Often as women, we find ourselves focusing on our insecurities and negative aspects of our body image. In this specific video, a forensic artist, Gil Zamora, began to illustrate pictures of women describing their own facial features. He asked them many questions about their face, such as what their jaw, hair, eyes, and cheeks looked like. When the sketch was complete, the women were introduced to a complete stranger and began to have a conversation with them. After some time, the stranger was taken to where Zamora was sketching. He then asked those same questions to the stranger, describing the facial features of the women they met. When both drawings of the women were complete, they were compared alongside one another.
Here, we found that the women who described their own facial features, described them in a more negative way compared to the strangers’ descriptions. They focused more on their flaws and the features they disliked, rather than the things that they find beautiful about themselves. These women claimed they had a “fat, rounded face”, “more freckles”, or “bigger forehead.” None of the women seemed confident or proud of the way they looked. The strangers had a different view of these women. They described the facial features of the women in a more positive way. When mentioning the women, the strangers complimented their eyes, nose, and chin. They admired the features that women complained about having.
In Child’s Mary French and Susan Easton, the narrator states “Yet the only difference between Mary French and Susan Easton is, that the black color could be rubbed off from Mary’s skin, while from Susan’s it could not (Child, p-17)”. This was a prevalent in this time for many colored women. Their appearance made them feel less important compared to the white women.

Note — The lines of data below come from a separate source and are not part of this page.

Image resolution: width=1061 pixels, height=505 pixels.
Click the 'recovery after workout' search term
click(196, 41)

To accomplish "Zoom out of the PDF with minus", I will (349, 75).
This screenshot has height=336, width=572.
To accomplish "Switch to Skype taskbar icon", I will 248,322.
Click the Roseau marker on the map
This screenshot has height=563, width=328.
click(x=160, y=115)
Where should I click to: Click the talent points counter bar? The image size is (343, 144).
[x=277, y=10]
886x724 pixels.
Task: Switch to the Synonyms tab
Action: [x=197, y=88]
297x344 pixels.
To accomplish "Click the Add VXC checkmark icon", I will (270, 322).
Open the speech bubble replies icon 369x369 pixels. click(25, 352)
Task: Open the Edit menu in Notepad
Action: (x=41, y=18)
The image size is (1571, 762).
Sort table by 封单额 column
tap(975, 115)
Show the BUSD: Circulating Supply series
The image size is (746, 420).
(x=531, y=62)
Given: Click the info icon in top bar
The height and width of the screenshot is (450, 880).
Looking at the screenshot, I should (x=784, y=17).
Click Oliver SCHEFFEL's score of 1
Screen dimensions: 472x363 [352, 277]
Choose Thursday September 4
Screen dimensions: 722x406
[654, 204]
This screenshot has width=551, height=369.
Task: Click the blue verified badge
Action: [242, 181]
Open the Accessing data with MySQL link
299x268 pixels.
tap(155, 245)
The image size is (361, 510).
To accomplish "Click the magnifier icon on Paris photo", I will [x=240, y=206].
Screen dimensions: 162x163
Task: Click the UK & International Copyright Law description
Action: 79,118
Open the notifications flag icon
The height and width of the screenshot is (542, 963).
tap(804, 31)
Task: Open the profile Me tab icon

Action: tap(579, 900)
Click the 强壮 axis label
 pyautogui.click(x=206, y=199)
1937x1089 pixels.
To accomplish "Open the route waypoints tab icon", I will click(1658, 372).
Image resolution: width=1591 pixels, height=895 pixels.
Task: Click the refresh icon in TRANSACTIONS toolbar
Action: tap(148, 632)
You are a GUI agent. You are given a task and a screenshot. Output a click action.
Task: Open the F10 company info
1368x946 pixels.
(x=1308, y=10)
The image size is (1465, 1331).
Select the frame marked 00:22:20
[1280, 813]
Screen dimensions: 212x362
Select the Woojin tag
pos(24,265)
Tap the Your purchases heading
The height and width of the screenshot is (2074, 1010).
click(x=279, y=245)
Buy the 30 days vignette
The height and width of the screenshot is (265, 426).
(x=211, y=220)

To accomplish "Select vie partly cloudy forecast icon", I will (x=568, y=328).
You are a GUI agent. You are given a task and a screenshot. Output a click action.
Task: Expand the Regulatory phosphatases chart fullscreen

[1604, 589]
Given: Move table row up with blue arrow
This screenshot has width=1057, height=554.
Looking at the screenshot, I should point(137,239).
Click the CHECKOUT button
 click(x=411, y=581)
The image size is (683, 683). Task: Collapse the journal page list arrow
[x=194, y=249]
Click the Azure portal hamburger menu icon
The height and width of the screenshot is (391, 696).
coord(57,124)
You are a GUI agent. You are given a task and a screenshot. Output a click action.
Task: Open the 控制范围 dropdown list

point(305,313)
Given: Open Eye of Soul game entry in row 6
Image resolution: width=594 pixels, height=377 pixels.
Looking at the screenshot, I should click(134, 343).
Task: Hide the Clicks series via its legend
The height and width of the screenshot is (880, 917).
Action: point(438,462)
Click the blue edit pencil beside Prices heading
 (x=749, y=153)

This is similar to women in the video comparing themselves to the standards society has set. Comparatively, Karen Coats, in her essay on Identity, claims that “People draw their identifications, and hence craft their identities, from a range of models, often taking the values of the dominant culture as an important component of their identity structure, even when culture could be viewed as historically or culturally oppressive. (Coats, p-111)”. Women in today’s society are often found comparing themselves to women in the media. But what many women don’t always realize is that there is always going to be somebody that is taller, that has whiter teeth, that is skinnier, that has clearer skin, and so on. This video is meant to show us women that we are more beautiful than we think. A girl at the end of the video says, “We spend a lot of time as women analyzing and trying to fix the things that aren’t quite right, and should spend more time appreciating the things we do like.” Rather than fixing things that make us the special person that we are, we should be more appreciative of our differences.